--- Records for this task ---
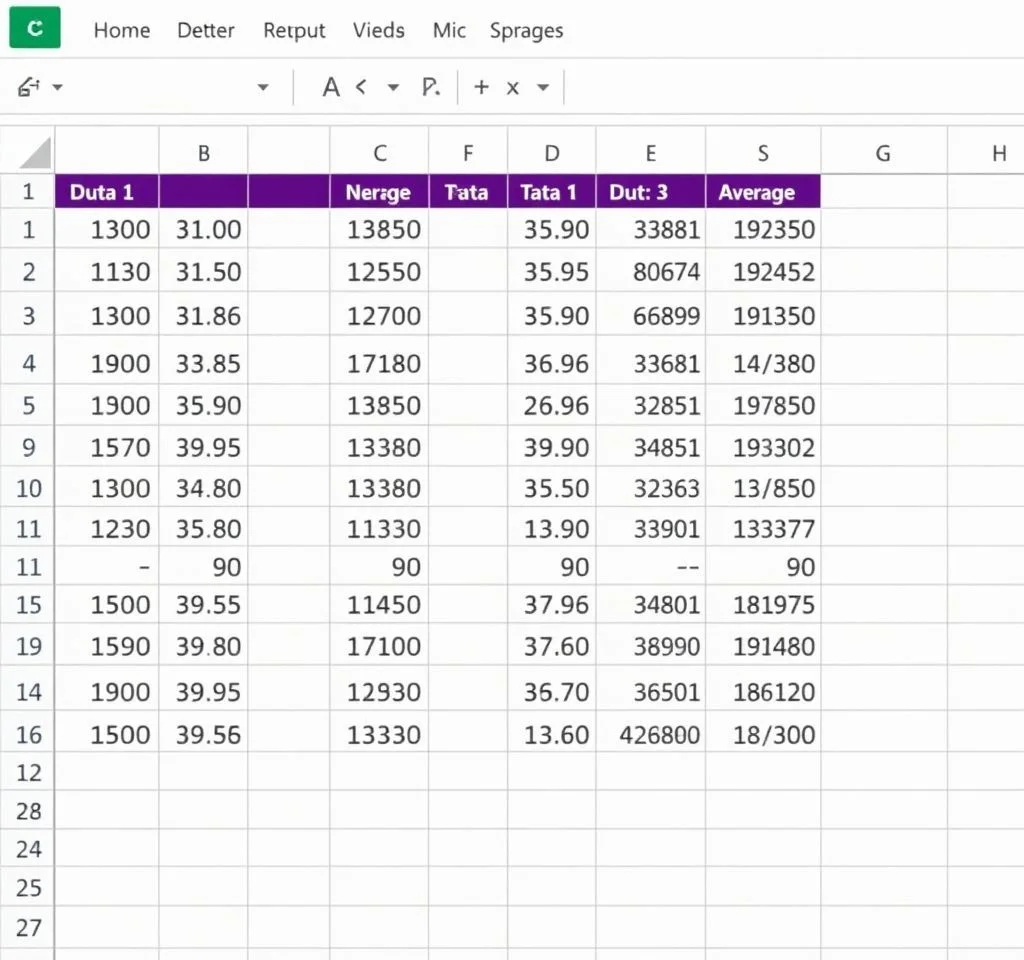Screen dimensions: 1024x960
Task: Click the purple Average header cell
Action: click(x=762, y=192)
...
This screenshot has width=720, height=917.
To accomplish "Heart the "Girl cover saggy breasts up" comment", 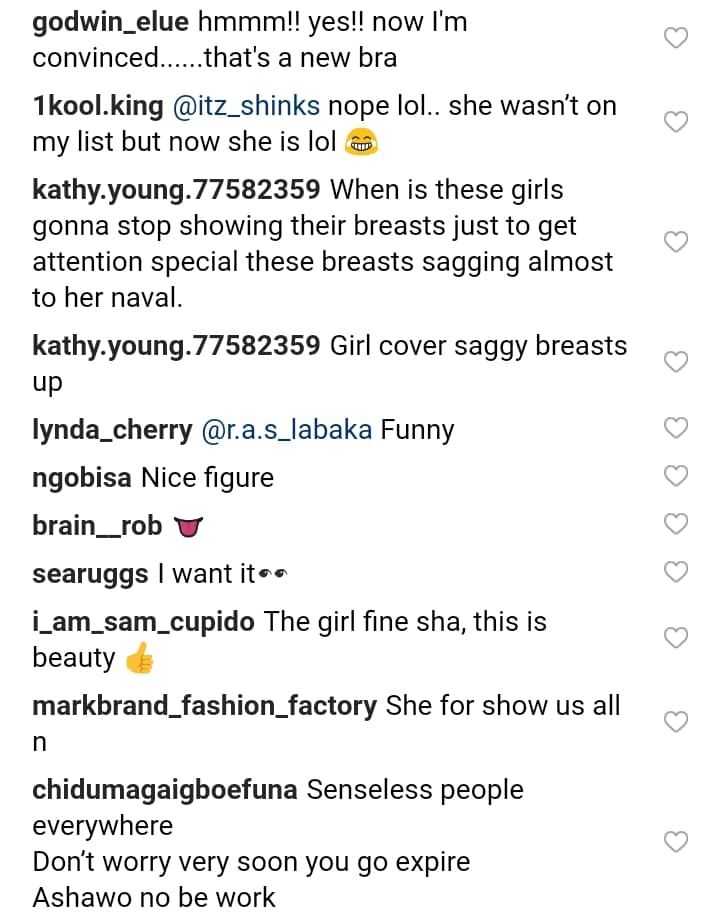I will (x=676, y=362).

--- Aim of the task ---
Rewrite the rows above as a numbered list, starting with the line that contains "Screen dimensions: 1024x960" and going on through the line that contains "Action: click(x=762, y=192)", with blank lines dropped. Leave the pictures out of your list.

--- Result ---
1. Screen dimensions: 1024x960
2. Task: Click the purple Average header cell
3. Action: click(x=762, y=192)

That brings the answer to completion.